▸ **Instructions to follow**
Among the entries below, find the line with "Given: Click the Alt+鼠标右键单击 code snippet", then quote it and each following line up to and including the line with "Click the Elizabeth Warren display name", and nothing else.

▸ **Pixel coordinate grounding data**
+--

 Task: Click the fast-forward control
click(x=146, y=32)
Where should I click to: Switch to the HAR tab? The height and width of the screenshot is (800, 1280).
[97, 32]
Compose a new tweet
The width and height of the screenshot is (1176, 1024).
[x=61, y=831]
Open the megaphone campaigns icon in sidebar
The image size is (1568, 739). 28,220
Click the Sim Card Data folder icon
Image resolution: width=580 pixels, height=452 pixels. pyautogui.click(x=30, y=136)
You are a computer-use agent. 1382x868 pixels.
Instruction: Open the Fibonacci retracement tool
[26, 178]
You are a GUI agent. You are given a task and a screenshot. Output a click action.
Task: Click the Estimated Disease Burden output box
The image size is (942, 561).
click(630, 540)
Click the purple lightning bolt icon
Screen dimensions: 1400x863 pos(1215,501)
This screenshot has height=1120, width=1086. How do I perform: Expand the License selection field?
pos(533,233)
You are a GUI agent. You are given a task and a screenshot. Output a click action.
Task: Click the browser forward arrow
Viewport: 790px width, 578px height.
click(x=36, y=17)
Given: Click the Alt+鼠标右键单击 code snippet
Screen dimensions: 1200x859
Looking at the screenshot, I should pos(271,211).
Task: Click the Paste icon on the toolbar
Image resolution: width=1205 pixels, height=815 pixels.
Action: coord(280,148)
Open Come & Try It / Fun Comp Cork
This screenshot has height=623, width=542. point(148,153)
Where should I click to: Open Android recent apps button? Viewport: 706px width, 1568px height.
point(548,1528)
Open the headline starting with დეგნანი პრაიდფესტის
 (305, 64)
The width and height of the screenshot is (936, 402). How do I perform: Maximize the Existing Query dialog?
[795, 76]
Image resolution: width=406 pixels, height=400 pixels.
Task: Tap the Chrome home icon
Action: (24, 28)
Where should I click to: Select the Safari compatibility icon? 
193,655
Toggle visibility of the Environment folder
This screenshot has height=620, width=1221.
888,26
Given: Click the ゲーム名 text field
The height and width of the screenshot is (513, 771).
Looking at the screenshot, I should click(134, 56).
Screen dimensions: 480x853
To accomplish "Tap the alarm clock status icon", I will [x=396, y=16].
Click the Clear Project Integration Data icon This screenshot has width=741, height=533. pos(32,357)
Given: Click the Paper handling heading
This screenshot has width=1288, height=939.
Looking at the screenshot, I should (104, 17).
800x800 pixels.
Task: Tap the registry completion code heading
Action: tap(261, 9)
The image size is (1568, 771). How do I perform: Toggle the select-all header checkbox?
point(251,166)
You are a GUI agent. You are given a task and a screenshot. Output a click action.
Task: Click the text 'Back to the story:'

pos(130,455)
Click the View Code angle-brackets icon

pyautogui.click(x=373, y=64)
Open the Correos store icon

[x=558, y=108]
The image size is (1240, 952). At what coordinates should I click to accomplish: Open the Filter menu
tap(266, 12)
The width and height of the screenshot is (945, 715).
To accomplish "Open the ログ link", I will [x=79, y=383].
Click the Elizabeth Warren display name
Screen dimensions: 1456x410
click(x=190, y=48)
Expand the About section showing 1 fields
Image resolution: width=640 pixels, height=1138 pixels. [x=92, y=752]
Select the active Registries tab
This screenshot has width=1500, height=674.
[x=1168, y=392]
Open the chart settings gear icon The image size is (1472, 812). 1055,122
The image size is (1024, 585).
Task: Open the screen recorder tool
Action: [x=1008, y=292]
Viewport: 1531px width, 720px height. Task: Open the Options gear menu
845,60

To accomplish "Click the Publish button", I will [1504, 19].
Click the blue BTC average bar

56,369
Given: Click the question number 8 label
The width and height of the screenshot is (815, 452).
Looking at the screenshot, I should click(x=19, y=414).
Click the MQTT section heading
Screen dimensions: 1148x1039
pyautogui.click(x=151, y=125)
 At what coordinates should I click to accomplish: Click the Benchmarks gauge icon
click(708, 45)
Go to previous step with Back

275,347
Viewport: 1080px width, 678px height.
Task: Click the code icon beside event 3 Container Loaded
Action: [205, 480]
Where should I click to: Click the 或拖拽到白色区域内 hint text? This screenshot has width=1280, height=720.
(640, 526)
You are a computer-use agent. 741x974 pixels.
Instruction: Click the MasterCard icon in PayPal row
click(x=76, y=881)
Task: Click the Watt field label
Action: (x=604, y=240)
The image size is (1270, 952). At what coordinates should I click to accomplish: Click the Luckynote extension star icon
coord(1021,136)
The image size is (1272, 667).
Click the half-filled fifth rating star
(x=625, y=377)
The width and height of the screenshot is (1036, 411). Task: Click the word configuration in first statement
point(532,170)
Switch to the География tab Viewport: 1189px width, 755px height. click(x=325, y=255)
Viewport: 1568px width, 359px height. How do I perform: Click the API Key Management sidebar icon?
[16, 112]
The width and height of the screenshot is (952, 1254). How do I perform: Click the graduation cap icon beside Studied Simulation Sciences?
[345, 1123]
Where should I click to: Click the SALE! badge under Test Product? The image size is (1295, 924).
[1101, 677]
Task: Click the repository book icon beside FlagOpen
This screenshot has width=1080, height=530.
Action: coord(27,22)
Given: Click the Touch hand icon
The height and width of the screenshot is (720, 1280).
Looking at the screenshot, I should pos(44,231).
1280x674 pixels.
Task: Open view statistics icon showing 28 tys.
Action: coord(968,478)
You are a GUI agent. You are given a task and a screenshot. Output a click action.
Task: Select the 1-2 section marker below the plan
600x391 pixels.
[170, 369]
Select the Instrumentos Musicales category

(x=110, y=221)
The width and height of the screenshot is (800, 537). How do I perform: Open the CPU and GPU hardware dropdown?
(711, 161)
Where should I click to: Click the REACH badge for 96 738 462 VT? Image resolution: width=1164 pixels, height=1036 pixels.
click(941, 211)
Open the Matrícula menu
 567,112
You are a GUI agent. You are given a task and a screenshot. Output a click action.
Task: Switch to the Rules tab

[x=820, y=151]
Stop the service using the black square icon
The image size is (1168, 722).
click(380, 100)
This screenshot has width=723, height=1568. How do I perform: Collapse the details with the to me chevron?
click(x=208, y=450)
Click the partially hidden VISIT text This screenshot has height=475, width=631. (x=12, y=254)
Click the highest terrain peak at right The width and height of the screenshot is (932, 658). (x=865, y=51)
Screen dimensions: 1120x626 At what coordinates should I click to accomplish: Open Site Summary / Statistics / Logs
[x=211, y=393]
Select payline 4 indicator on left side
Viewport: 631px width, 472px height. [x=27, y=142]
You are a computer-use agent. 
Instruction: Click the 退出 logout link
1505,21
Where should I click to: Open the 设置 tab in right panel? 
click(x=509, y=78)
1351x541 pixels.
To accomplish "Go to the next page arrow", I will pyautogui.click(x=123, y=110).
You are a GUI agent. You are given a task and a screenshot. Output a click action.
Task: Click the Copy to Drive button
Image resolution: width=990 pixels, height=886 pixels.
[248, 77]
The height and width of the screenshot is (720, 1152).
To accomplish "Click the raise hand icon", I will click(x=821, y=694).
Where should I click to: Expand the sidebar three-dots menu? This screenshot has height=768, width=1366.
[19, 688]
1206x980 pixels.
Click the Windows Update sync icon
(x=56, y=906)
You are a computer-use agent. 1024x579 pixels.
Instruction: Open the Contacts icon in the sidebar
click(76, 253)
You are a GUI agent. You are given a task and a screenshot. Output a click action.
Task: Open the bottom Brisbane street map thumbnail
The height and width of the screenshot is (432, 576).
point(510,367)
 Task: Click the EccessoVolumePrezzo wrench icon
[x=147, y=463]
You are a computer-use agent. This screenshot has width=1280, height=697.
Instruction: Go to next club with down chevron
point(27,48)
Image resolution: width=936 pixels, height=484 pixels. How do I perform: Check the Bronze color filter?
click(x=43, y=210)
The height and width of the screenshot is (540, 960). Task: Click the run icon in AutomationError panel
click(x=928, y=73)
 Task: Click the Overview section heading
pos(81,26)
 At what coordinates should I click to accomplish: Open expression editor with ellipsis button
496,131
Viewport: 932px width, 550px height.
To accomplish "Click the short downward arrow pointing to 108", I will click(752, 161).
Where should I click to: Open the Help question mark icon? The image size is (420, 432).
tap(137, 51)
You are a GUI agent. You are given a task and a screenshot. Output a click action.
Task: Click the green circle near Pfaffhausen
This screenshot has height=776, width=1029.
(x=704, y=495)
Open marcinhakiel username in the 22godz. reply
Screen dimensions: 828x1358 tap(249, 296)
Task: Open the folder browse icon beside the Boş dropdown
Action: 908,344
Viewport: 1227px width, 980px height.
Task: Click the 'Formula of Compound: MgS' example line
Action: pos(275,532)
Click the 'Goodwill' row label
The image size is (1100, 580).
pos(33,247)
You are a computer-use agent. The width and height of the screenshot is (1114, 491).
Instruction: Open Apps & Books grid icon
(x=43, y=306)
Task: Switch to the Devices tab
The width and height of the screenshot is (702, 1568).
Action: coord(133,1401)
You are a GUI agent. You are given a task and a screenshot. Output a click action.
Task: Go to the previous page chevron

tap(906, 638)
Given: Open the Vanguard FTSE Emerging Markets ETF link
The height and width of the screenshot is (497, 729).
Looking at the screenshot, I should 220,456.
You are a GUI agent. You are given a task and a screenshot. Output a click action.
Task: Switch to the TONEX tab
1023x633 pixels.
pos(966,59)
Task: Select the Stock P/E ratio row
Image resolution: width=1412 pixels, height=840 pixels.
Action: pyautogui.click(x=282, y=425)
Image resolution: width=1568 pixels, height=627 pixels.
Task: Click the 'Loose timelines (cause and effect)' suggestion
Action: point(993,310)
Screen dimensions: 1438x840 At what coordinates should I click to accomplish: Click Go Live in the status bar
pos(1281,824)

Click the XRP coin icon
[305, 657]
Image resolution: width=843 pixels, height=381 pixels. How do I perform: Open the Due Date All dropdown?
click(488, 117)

+--

▸ **Response box**
Given: Click the Alt+鼠标右键单击 code snippet
Screen dimensions: 1200x859
Looking at the screenshot, I should pos(271,211).
Task: Click the Paste icon on the toolbar
Image resolution: width=1205 pixels, height=815 pixels.
Action: coord(280,148)
Open Come & Try It / Fun Comp Cork
This screenshot has height=623, width=542. point(148,153)
Where should I click to: Open Android recent apps button? Viewport: 706px width, 1568px height.
point(548,1528)
Open the headline starting with დეგნანი პრაიდფესტის
 (305, 64)
The width and height of the screenshot is (936, 402). How do I perform: Maximize the Existing Query dialog?
[795, 76]
Image resolution: width=406 pixels, height=400 pixels.
Task: Tap the Chrome home icon
Action: (24, 28)
Where should I click to: Select the Safari compatibility icon? 
193,655
Toggle visibility of the Environment folder
This screenshot has height=620, width=1221.
888,26
Given: Click the ゲーム名 text field
The height and width of the screenshot is (513, 771).
Looking at the screenshot, I should click(134, 56).
Screen dimensions: 480x853
To accomplish "Tap the alarm clock status icon", I will [x=396, y=16].
Click the Clear Project Integration Data icon This screenshot has width=741, height=533. pos(32,357)
Given: Click the Paper handling heading
This screenshot has width=1288, height=939.
Looking at the screenshot, I should (104, 17).
800x800 pixels.
Task: Tap the registry completion code heading
Action: tap(261, 9)
The image size is (1568, 771). How do I perform: Toggle the select-all header checkbox?
point(251,166)
You are a GUI agent. You are given a task and a screenshot. Output a click action.
Task: Click the text 'Back to the story:'

pos(130,455)
Click the View Code angle-brackets icon

pyautogui.click(x=373, y=64)
Open the Correos store icon

[x=558, y=108]
The image size is (1240, 952). At what coordinates should I click to accomplish: Open the Filter menu
tap(266, 12)
The width and height of the screenshot is (945, 715).
To accomplish "Open the ログ link", I will [x=79, y=383].
Click the Elizabeth Warren display name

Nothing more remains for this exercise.